Stored records:
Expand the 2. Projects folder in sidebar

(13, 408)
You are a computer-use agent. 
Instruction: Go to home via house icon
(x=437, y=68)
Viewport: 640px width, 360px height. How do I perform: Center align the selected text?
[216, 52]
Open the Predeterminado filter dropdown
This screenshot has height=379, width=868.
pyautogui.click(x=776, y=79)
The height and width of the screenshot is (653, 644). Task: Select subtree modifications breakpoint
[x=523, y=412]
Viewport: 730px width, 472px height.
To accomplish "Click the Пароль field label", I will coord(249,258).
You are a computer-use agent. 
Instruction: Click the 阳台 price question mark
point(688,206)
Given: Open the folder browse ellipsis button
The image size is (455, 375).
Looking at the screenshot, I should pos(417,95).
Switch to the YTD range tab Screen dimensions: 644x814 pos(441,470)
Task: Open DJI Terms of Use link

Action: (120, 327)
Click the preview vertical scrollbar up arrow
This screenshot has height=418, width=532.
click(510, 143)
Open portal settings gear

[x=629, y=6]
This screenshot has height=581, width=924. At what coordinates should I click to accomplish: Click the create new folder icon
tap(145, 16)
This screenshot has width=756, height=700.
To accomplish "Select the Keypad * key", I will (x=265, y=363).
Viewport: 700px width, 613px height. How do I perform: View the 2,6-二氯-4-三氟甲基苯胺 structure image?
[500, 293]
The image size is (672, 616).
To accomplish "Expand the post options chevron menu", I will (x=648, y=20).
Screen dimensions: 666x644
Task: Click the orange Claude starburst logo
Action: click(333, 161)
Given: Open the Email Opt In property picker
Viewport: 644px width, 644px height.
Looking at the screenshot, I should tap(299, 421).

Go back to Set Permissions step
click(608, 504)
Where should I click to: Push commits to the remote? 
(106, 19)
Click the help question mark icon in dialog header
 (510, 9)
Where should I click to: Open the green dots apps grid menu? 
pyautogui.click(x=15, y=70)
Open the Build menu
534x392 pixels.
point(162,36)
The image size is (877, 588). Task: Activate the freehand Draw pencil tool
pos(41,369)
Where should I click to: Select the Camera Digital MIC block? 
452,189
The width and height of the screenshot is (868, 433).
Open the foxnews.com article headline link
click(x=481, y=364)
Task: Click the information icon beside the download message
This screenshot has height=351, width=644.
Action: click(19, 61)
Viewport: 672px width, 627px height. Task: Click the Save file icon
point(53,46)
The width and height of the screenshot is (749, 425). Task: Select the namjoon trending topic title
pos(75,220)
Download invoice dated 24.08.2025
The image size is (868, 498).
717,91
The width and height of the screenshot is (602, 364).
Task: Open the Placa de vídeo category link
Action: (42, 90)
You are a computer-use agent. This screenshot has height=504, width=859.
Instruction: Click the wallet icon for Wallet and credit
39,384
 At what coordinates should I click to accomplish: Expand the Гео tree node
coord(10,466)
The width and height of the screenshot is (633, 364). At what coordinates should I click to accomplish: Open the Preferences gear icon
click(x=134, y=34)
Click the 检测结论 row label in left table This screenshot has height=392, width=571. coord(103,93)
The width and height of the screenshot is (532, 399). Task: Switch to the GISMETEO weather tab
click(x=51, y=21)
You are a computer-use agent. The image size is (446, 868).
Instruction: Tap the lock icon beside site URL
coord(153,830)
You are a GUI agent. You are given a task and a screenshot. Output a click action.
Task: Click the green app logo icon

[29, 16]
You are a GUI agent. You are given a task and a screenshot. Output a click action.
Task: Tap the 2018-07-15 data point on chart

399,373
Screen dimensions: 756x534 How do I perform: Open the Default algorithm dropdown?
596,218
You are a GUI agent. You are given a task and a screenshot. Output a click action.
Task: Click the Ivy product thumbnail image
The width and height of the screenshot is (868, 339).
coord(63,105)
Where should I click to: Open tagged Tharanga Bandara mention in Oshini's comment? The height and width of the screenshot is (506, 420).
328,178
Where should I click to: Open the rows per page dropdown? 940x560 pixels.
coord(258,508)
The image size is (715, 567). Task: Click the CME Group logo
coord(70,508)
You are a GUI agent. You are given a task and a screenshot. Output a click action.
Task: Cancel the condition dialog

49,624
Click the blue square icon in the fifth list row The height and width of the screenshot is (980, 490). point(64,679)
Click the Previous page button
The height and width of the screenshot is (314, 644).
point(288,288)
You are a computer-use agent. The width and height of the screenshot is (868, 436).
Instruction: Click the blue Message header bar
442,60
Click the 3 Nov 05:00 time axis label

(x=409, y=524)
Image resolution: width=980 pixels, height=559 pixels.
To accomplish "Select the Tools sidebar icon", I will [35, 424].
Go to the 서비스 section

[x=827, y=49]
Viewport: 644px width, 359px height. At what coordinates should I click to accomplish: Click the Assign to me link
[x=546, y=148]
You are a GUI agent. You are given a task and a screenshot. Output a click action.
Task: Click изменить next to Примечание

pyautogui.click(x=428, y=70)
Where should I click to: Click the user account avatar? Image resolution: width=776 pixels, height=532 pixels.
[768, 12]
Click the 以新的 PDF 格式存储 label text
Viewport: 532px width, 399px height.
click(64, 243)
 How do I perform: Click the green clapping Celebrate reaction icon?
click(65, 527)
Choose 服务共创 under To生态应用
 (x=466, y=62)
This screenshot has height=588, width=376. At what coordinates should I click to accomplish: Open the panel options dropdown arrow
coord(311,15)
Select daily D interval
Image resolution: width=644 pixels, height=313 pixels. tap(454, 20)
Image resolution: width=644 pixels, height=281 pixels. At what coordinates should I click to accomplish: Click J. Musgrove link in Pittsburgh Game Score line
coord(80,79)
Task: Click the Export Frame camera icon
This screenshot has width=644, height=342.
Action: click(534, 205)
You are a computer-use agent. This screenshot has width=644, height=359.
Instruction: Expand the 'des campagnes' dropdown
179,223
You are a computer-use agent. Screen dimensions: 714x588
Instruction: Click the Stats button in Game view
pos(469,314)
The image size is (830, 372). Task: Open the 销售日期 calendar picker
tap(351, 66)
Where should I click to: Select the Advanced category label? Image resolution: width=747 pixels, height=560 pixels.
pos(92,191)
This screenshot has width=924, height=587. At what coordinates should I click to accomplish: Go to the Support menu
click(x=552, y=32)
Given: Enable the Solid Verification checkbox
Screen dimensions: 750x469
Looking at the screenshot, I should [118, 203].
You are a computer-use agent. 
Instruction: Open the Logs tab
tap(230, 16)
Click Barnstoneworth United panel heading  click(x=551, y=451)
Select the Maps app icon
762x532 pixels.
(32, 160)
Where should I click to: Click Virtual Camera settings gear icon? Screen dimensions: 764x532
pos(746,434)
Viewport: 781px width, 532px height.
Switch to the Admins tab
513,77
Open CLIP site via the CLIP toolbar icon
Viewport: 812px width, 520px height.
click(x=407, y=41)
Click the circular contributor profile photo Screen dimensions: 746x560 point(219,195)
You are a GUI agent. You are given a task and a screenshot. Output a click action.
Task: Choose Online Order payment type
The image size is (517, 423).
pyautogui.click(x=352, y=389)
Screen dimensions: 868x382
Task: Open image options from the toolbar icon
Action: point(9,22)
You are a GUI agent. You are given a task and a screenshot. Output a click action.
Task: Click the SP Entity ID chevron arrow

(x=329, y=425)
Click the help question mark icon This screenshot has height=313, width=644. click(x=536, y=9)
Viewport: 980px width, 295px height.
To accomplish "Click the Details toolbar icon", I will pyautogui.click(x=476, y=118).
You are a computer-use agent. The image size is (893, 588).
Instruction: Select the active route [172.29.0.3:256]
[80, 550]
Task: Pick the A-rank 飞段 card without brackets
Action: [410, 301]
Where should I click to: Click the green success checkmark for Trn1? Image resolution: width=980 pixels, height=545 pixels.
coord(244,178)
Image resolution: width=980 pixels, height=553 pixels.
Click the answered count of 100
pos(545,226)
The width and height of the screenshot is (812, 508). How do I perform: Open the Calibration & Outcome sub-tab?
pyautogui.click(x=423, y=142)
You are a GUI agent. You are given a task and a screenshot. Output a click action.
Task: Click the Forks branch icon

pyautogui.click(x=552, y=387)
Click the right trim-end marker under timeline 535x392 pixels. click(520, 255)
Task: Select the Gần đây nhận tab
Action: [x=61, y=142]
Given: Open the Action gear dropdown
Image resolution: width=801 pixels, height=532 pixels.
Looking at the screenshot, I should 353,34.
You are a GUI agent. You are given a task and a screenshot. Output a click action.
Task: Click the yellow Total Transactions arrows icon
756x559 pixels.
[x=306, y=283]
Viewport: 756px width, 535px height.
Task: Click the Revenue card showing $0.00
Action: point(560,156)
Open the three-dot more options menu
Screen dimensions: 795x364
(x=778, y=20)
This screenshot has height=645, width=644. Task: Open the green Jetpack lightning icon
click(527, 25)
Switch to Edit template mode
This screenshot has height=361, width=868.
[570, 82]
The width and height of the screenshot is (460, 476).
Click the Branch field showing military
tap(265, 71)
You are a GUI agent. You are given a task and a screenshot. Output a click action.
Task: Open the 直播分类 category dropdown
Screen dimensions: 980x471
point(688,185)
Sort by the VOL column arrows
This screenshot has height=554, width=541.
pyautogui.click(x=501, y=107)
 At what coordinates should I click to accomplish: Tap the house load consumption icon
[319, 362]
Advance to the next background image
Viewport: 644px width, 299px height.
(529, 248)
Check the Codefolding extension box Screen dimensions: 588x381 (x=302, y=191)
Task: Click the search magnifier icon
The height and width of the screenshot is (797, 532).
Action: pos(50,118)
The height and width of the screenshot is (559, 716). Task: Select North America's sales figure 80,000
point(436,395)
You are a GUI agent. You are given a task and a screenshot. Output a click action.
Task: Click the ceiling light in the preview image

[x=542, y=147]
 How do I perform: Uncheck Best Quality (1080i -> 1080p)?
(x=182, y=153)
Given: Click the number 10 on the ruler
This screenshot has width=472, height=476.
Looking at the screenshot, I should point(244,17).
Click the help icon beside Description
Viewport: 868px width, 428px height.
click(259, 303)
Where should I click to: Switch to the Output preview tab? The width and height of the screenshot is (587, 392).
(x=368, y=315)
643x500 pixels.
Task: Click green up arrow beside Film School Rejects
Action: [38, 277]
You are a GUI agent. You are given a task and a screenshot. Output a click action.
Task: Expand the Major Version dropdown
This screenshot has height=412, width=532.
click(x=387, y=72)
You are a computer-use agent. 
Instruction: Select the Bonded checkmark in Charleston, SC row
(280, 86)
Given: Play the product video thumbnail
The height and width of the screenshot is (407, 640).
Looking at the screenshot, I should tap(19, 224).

What to do
For every line of the records that has the word "arrows" in it, make a copy.

Exercise output
Task: Click the yellow Total Transactions arrows icon
Sort by the VOL column arrows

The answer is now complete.